Given request -
Render the lines of the material starting at the one containing "Given: Open nsyn.mryshl's profile avatar" and ending at the one containing "should pyautogui.click(x=674, y=460)." as a JSON list of strings, one string per line. Include both of those lines and leave out any blank lines.

>> START Supplied records

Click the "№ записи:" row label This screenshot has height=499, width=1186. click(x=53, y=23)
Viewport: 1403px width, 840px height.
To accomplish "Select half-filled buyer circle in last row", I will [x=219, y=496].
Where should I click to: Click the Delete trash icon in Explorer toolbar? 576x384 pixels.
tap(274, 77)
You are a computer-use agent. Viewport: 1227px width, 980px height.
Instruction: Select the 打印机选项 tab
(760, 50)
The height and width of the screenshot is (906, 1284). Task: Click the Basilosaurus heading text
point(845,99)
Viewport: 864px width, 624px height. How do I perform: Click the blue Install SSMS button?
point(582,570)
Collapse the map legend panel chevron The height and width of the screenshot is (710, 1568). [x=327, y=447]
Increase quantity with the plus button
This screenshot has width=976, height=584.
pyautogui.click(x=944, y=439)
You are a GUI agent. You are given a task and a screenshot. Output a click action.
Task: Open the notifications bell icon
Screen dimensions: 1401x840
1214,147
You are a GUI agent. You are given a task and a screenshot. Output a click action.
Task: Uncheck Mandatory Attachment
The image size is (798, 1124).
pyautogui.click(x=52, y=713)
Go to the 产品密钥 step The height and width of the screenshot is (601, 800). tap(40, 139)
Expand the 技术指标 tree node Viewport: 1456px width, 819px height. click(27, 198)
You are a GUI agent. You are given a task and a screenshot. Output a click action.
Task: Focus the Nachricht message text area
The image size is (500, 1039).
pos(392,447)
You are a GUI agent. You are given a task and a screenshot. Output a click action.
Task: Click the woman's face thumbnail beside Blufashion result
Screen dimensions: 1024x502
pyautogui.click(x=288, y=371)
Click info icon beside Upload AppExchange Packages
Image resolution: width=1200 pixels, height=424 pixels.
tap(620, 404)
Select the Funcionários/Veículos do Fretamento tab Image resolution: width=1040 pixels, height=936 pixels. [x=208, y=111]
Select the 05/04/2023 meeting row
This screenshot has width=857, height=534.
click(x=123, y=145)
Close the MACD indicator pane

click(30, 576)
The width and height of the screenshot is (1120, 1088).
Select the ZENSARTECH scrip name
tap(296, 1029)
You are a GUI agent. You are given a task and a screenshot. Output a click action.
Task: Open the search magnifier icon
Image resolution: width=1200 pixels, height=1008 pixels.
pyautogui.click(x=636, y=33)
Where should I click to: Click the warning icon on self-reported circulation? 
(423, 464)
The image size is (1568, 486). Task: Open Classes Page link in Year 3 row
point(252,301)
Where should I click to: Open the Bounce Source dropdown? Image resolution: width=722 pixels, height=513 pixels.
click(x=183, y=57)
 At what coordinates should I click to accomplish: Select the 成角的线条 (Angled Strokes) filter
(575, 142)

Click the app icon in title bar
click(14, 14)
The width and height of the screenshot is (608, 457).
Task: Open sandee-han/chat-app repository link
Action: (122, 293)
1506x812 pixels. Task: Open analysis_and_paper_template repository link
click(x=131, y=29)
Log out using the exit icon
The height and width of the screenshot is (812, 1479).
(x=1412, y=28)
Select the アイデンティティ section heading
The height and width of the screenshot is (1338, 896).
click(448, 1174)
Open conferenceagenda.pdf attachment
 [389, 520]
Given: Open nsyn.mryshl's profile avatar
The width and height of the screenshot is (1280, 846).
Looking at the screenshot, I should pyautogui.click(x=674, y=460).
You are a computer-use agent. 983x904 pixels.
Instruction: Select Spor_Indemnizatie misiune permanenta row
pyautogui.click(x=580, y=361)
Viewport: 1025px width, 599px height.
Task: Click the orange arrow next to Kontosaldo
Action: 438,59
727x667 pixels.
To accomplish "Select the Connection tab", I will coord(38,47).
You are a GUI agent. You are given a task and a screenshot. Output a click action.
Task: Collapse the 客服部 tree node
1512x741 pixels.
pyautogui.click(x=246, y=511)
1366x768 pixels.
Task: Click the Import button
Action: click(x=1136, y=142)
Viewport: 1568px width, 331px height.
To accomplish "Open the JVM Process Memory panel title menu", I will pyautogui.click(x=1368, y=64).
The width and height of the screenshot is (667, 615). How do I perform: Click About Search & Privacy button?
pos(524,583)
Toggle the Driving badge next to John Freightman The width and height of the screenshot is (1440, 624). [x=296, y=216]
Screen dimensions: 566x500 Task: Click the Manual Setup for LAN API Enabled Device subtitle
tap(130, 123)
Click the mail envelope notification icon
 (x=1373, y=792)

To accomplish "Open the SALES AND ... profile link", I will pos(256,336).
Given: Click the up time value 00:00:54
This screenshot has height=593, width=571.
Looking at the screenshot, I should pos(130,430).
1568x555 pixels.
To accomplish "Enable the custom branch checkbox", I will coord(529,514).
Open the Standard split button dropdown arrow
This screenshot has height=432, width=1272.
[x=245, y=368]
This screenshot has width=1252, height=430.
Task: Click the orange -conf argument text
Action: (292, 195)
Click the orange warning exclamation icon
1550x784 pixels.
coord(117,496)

>> END Supplied records

Output of the exercise -
[
  "Given: Open nsyn.mryshl's profile avatar",
  "The width and height of the screenshot is (1280, 846).",
  "Looking at the screenshot, I should pyautogui.click(x=674, y=460)."
]